The merged scan file needs post-processing to refine the digital data by stripping out disconnected data islands, cleaning of any abnormal triangles, removing self-intersections, and repairing any tiny holes that remain. The output file is in .STL format, and the final file size can be controlled by decimating the triangles that make up an STL. Specialized software can perform "smart decimation", which increases triangle size in plain areas while retaining small triangles in high detail areas, -helpful when trying not to exceed maximum file size for 3D printers and other reproduction methods. It takes software, but also training and experience to get to a nice clean STL file that retains good detail from a scan.

Once the baseline helmet scan was completed, next step was to scan the sculpted clay master "Jack" on top of an identical helmet, align both scans to each other, and digitally isolate the difference. This isolated STL is then inspected.
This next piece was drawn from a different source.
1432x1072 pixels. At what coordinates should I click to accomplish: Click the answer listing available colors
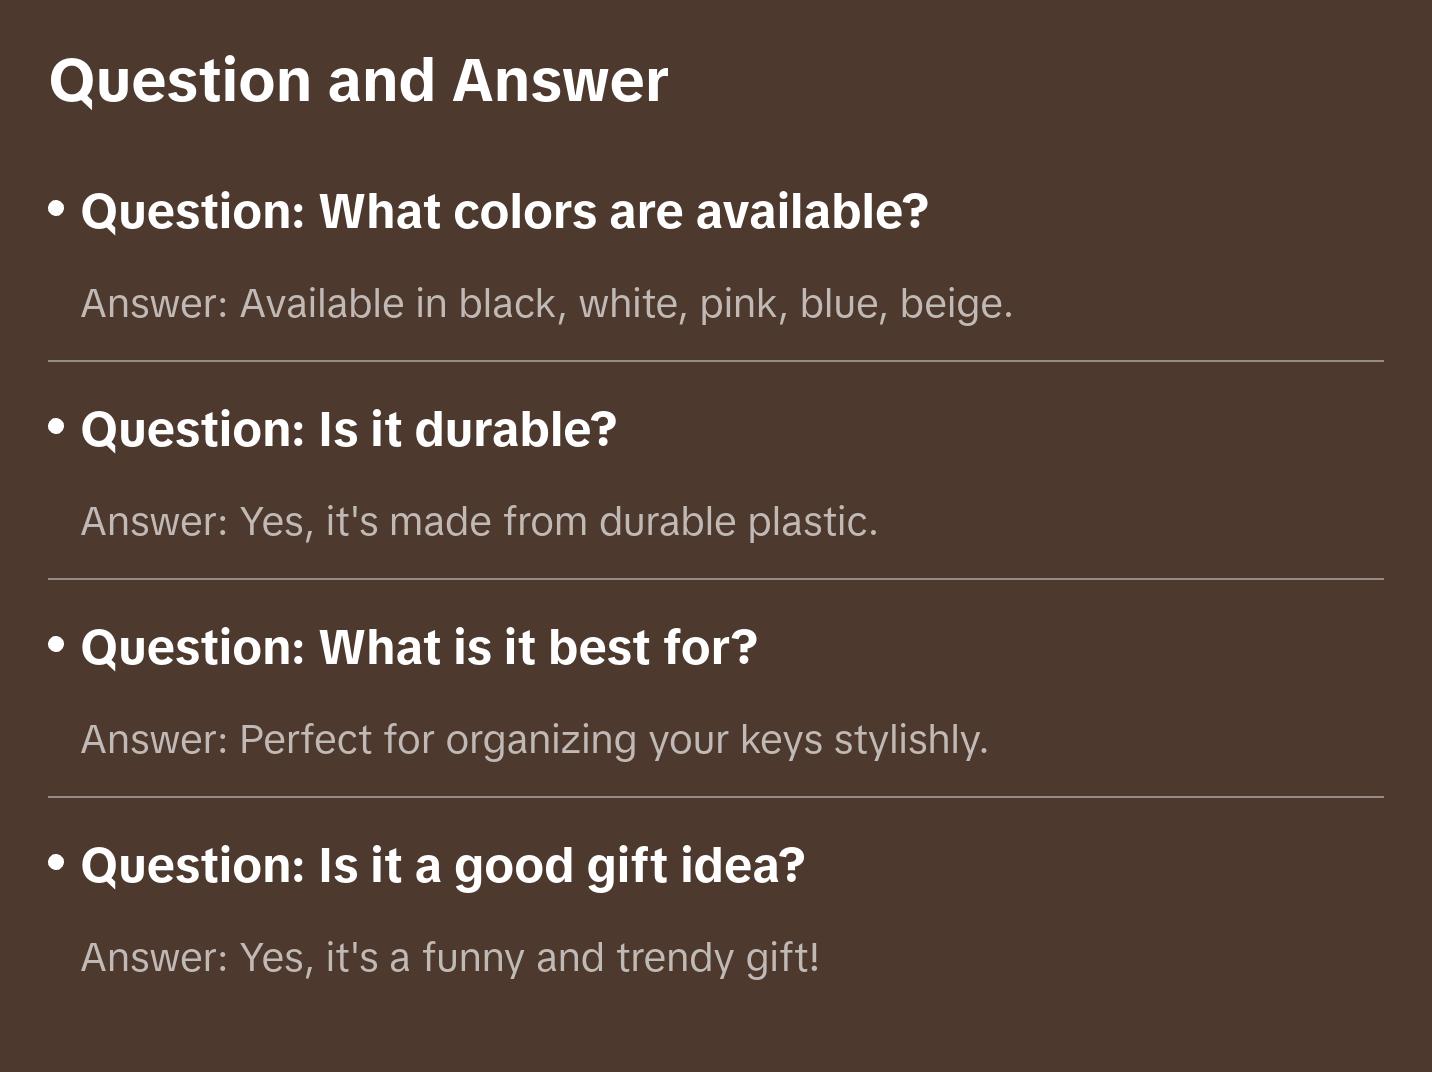coord(546,304)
Headless Helmets initially experimented with making custom helmet sculpts in traditional silicone molds as seen below, however these involved a large amount of labor, and results were not always light enough to avoid adding more than 1lb to the helmet.

    In summary, employing 3D scanning and 3D printing to the workflow added several benefits:
  • Digital capture and archive of custom hand sculpts for future use
  • Digital baselines of existing, bare helmets for creation of new sculpts
  • Ability to digitally divide the sculpts for subsequent 3D printed parts, and be sure that everything will fit
  • Consistent 3D printed parts produced
  • Much labor saved versus traditional mold making and casting
  • Faster production cycle from sculpted master design, to reproduced helmets
  • Leading to big smiles all around. Right Jack?

We wish great success to all the artists and engineers at Headless Helmets, and hope to see more terrifying designs from them soon!